▶ [BRIEF 1] Count the lines in the listing that contain the string "legend", with case counting, and give only the number.

▶ [SELECTED EXTRACT]
***
Any comments on last week's distillate number versus this week.

Up 3% from last week with supply remaining the same?

CL up $0.26

Michael



To: Dennis Roth who wrote (52335)10/26/2005 8:49:18 PM
From: Ed Ajootian  Respond to of 206195
 
Gasoline demand UP Year over year
by: bigenergybull 10/26/05 05:21 pm
Msg: 134838 of 134891

Well, don't expect it to get much press, but for the last three weeks, gasoline demand in the US has been
3 weeks ago 8.783
2 weeks ago 8.961
last week 8.981
Last week year ago 8.883
Yup, gasoline demand up 200,000 bbls a day in the last two weeks, and now about 100,000 bbls a day MORE GASOLINE DEMAND than last year.
Oh, and at the same time, distillate demand rose from 3.9 MBPD two weeks ago, to 4.29 MBPD last week.
***
Records of locating words and elements:
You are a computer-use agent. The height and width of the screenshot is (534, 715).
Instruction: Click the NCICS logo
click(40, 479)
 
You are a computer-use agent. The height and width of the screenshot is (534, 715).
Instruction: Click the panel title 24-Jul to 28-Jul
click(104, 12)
***
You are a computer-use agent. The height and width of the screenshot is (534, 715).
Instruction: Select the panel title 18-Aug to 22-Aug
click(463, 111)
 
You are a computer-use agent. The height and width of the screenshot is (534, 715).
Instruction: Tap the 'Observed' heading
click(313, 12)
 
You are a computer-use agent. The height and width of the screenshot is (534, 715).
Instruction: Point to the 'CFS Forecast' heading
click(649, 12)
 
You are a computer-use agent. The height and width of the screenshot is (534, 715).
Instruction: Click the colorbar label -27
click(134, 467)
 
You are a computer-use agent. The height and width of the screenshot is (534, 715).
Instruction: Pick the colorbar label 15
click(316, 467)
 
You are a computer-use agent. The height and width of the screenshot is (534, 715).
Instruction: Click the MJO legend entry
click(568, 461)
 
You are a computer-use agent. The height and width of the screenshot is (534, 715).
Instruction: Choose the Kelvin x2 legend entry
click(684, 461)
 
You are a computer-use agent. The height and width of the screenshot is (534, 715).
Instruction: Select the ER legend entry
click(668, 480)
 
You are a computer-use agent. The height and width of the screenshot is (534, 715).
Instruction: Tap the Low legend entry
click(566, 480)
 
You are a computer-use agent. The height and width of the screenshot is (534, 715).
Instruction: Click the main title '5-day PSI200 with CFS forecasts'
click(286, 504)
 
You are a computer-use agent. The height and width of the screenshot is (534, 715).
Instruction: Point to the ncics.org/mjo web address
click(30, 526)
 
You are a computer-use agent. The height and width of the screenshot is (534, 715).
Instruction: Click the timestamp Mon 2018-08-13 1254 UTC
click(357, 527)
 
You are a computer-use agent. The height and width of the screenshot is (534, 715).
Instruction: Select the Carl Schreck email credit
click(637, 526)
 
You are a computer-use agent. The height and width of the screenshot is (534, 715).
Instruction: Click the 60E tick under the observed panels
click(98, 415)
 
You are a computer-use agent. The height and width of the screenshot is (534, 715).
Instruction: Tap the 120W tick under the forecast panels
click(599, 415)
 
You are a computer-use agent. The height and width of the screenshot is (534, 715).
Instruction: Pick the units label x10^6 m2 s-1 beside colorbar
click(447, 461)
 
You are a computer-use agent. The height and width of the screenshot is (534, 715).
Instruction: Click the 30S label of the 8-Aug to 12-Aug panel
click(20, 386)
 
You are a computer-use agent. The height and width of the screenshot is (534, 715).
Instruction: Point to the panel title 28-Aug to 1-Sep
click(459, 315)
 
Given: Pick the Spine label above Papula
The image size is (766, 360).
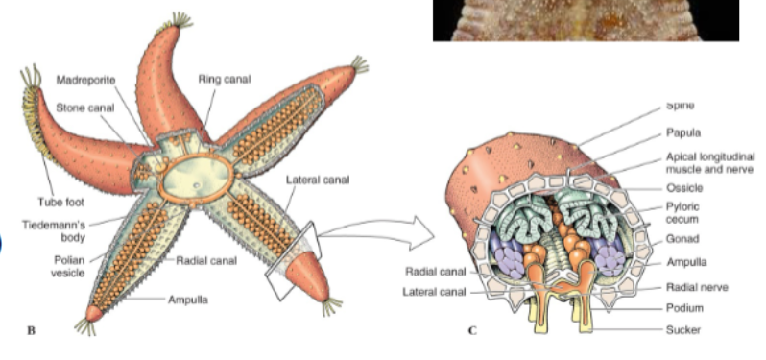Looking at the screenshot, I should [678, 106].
***
▶ [BRIEF 2] In the forum post on fuel demand, what did distillate demand rise to last week?

▶ [CORRECT OUTPUT 1] 4

▶ [CORRECT OUTPUT 2] 4.29 MBPD